London Taxi International (LTI), qui continuera à construire neuf «cabs» sur dix encore utilisés en Grande-Bretagne dans son usine de Conventry, n'était pas en mesure d'augmenter sa production. Le fabricant s'est donc choisi un partenaire, en l'occurrence la Chine, pour offrir au véhicule une présence plus importante à l'étranger.

«On irait un peu loin en disant que l'issue était inéluctable, mais il est nécessaire de progresser au sein de l'industrie automobile», observe Paul Stowe, chargé de superviser la joint venture entre le propriétaire britannique de LTI, Manganese Bronze Holdings PLC, et Geely Group Holdings, un des plus importants fabricants automobiles indépendants du marché chinois.

Selon lui, ce partenariat commence déjà à porter ses fruits. Des accords ont été conclus pour la vente de 6.000 taxis qui seront fabriqués par l'usine chinoise, soit deux fois plus que la production annuelle de Conventry. Mais les habitants de Shanghaï ne devraient pas en croiser beaucoup dans les rues de leur ville: la plupart seront exportés à l'étranger, notamment Singapour, Dubaï ou Moscou.

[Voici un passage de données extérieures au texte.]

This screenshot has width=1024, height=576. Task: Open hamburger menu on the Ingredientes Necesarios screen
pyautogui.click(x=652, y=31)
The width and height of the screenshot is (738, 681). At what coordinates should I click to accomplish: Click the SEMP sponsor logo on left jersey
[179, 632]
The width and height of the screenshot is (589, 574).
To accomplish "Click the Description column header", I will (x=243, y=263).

L'emblématique véhicule ne remplacera pas non plus les autres taxis chinois, compte tenu de son prix élevé et de l'influence importante des grands constructeurs auprès des compagnies de taxis. LTI espère les vendre à des hôtels, services de limousine, aéroports et collectionneurs, souligne Paul Stowe, directeur général adjoint de Shanghaï LTI Automobile.

Manganese Bronze Holdings cherchait depuis près de dix ans un partenaire chinois convenable. De son côté, Geely attendait une opportunité pour acquérir la qualité et les nouvelles technologies nécessaires à son expansion dans un marché très compétitif, sans risquer d'être englouti par un rival.

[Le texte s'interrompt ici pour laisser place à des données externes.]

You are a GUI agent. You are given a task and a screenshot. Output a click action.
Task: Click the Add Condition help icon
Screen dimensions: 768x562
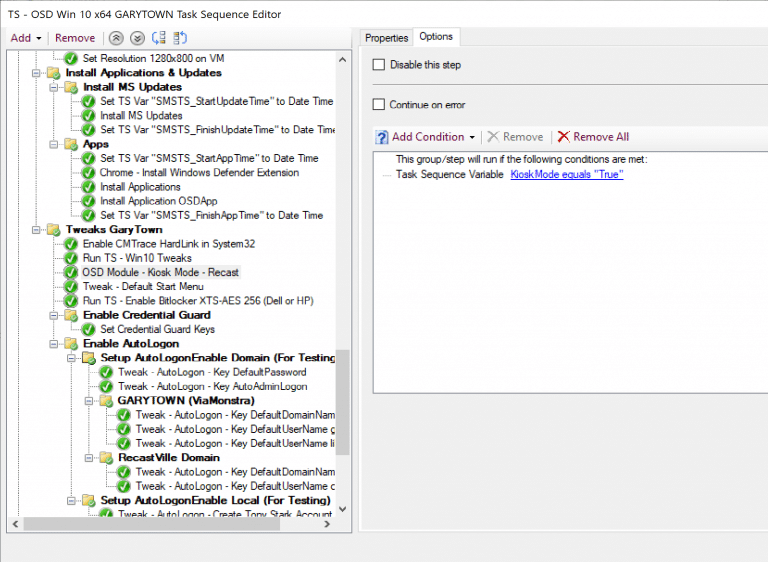click(x=381, y=137)

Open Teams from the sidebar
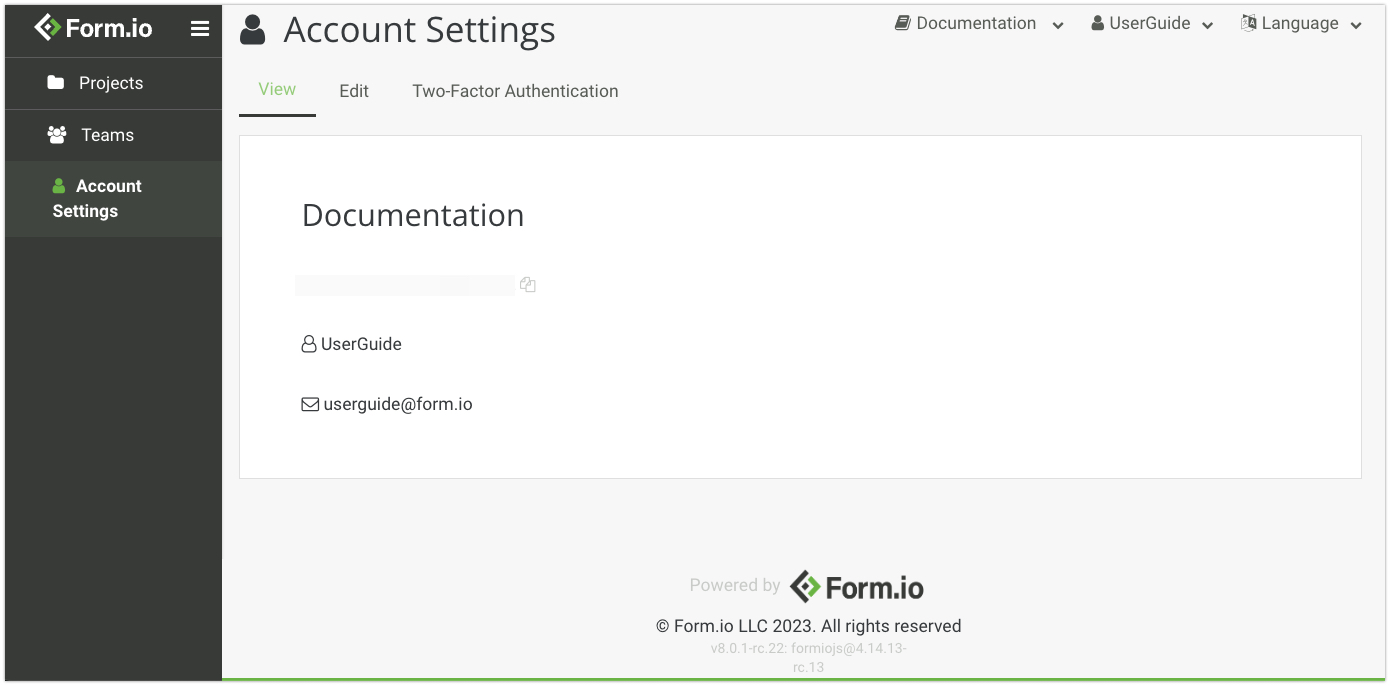[x=107, y=135]
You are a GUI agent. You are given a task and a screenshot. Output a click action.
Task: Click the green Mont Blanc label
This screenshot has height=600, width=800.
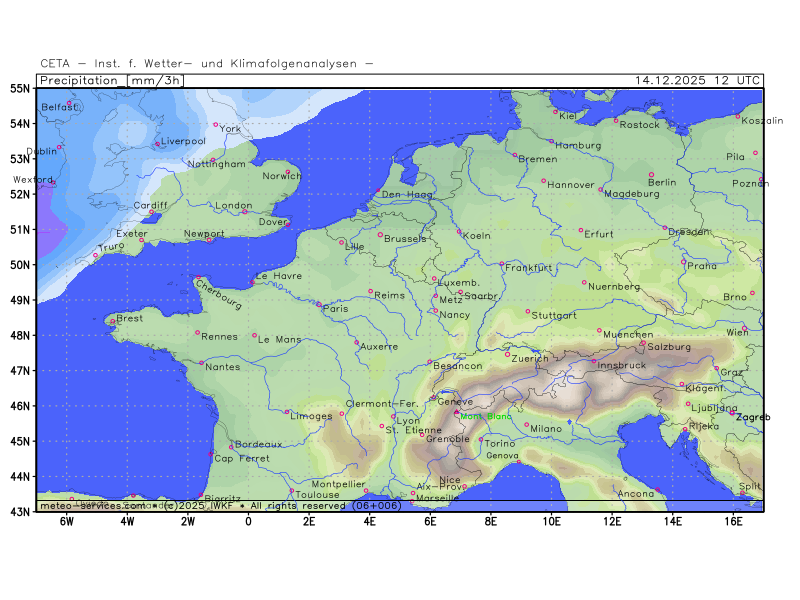tap(486, 416)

Dans le cadre de l'accord, d'un montant de 53 millions de livres sterling (95 millions de dollars, 65 millions d'euros), la partie chinoise détiendra 52% de la joint venture, ainsi que 23% de Manganese Bronze Holdings. Le partenaire britannique possèdera 48% des parts et le droit de vendre les véhicules dans le reste du monde.

En augmentant sa production, LTI espère réduire ses coûts de plus de 60%, grâce à des économies réalisées, non sur la main d'oeuvre, mais avec des pièces moins coûteuses. Le prix du taxi n'a pas été dévoilé, mais il devrait être beaucoup moins élevé que celui du «cab» londonien, d'environ 30 000 livres sterling (54 000 dollars, 37 000 euros), explique Paul Stowe. «Une icône classique britannique avec l'esprit traditionnel chinois», comme le dit un de ses slogans.

Contrairement aux usines modernes, largement automatisées, celle de Fengjing a peu de robots, le taxi londonien étant fabriqué et soudé à la main. Le résultat? Un véhicule robuste, résistant, qui pourra être utilisé pendant plusieurs dizaines d'années. Sans oublier ses particularités traditionnelles, comme sa capacité à prendre des virages extrêmement serrés et l'important espace de stockage situé près du siège du conducteur, autrefois utilisé pour transporter le foin...

Les taxis noirs, qui ne le sont plus guère de nos jours tant la publicité a envahi leur carrosserie, sont désormais perçus comme un simple véhicule commercial en Grande-Bretagne. Mais en Chine, sa notoriété lui apporte un certain cachet. «C'est plutôt cool de voir un véhicule britannique circuler dans les rues de Shanghaï, comme dans une scène de film», observe Xu Bin, spécialiste des tendances automobiles pour le magazine local Metropolis.